* Dataset entries *
>>>>
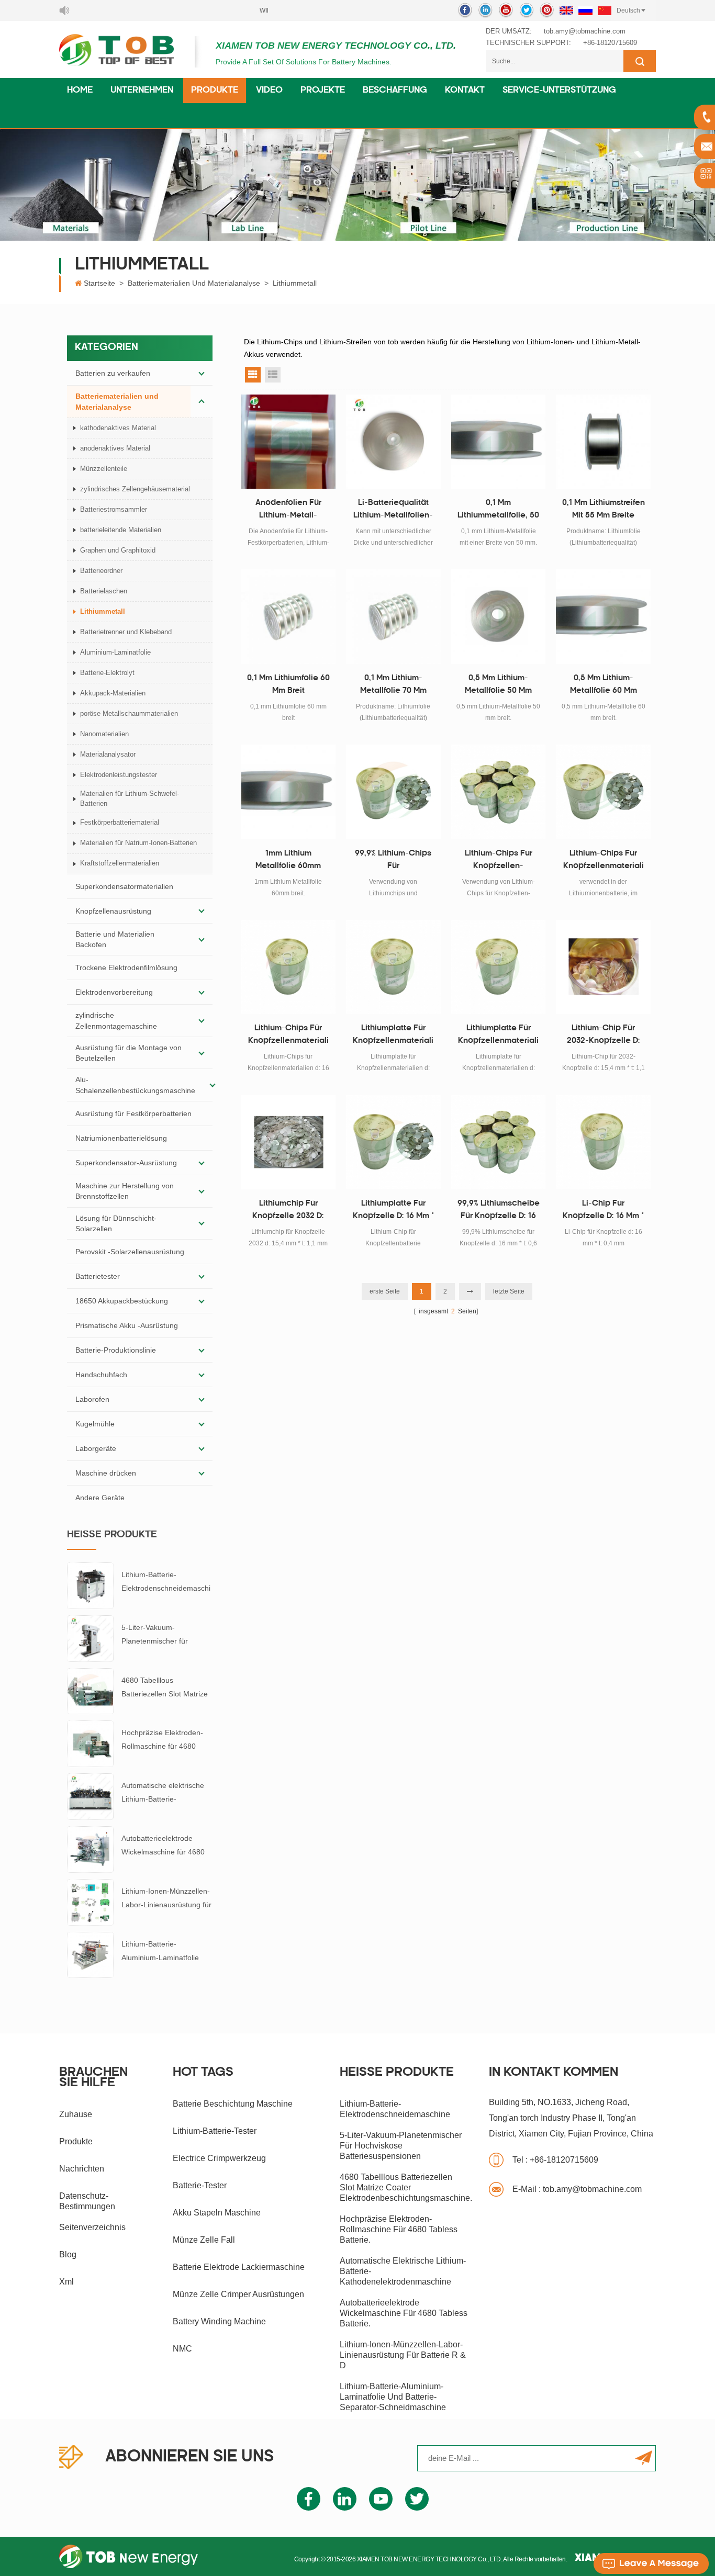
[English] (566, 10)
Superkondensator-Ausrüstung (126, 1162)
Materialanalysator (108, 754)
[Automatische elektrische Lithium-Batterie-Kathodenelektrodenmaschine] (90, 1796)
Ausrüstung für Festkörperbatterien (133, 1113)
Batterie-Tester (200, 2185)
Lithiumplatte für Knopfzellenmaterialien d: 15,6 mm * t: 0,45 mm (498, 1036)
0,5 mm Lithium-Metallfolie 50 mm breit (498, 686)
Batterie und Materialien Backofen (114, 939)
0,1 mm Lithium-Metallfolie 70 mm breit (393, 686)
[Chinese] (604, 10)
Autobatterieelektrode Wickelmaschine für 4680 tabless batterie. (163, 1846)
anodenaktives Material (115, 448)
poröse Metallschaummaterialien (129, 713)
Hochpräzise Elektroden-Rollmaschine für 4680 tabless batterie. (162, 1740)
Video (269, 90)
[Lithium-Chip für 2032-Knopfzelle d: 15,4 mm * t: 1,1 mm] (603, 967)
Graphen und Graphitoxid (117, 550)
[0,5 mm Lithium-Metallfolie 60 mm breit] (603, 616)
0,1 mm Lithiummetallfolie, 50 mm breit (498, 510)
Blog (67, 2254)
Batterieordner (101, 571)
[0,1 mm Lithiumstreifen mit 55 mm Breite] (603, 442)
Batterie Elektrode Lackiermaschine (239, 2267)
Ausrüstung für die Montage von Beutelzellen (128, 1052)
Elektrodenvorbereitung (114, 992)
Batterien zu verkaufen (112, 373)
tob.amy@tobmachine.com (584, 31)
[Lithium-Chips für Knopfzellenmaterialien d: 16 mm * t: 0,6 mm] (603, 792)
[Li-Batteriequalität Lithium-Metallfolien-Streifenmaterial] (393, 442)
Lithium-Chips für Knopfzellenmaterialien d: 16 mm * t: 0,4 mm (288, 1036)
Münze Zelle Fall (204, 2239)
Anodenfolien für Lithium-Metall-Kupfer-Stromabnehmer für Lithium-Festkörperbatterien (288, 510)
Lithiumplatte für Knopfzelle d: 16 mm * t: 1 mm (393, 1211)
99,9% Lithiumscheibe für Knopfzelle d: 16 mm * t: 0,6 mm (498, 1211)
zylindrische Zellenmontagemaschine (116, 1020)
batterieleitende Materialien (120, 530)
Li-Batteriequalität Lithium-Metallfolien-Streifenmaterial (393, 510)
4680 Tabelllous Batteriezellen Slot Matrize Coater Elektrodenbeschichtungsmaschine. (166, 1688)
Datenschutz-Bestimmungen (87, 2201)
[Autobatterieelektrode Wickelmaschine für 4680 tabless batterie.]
<<<<
Print each line above exactly as it appears, excluding all images.

[English] (566, 10)
Superkondensator-Ausrüstung (126, 1162)
Materialanalysator (108, 754)
[Automatische elektrische Lithium-Batterie-Kathodenelektrodenmaschine] (90, 1796)
Ausrüstung für Festkörperbatterien (133, 1113)
Batterie-Tester (200, 2185)
Lithiumplatte für Knopfzellenmaterialien d: 15,6 mm * t: 0,45 mm (498, 1036)
0,5 mm Lithium-Metallfolie 50 mm breit (498, 686)
Batterie und Materialien Backofen (114, 939)
0,1 mm Lithium-Metallfolie 70 mm breit (393, 686)
[Chinese] (604, 10)
Autobatterieelektrode Wickelmaschine für 4680 tabless batterie. (163, 1846)
anodenaktives Material (115, 448)
poröse Metallschaummaterialien (129, 713)
Hochpräzise Elektroden-Rollmaschine für 4680 tabless batterie. (162, 1740)
Video (269, 90)
[Lithium-Chip für 2032-Knopfzelle d: 15,4 mm * t: 1,1 mm] (603, 967)
Graphen und Graphitoxid (117, 550)
[0,5 mm Lithium-Metallfolie 60 mm breit] (603, 616)
0,1 mm Lithiummetallfolie, 50 mm breit (498, 510)
Blog (67, 2254)
Batterieordner (101, 571)
[0,1 mm Lithiumstreifen mit 55 mm Breite] (603, 442)
Batterie Elektrode Lackiermaschine (239, 2267)
Ausrüstung für die Montage von Beutelzellen (128, 1052)
Elektrodenvorbereitung (114, 992)
Batterien zu verkaufen (112, 373)
tob.amy@tobmachine.com (584, 31)
[Lithium-Chips für Knopfzellenmaterialien d: 16 mm * t: 0,6 mm] (603, 792)
[Li-Batteriequalität Lithium-Metallfolien-Streifenmaterial] (393, 442)
Lithium-Chips für Knopfzellenmaterialien d: 16 mm * t: 0,4 mm (288, 1036)
Münze Zelle Fall (204, 2239)
Anodenfolien für Lithium-Metall-Kupfer-Stromabnehmer für Lithium-Festkörperbatterien (288, 510)
Lithiumplatte für Knopfzelle d: 16 mm * t: 1 mm (393, 1211)
99,9% Lithiumscheibe für Knopfzelle d: 16 mm * t: 0,6 mm (498, 1211)
zylindrische Zellenmontagemaschine (116, 1020)
batterieleitende Materialien (120, 530)
Li-Batteriequalität Lithium-Metallfolien-Streifenmaterial (393, 510)
4680 Tabelllous Batteriezellen Slot Matrize Coater Elektrodenbeschichtungsmaschine. (166, 1688)
Datenschutz-Bestimmungen (87, 2201)
[Autobatterieelektrode Wickelmaschine für 4680 tabless batterie.]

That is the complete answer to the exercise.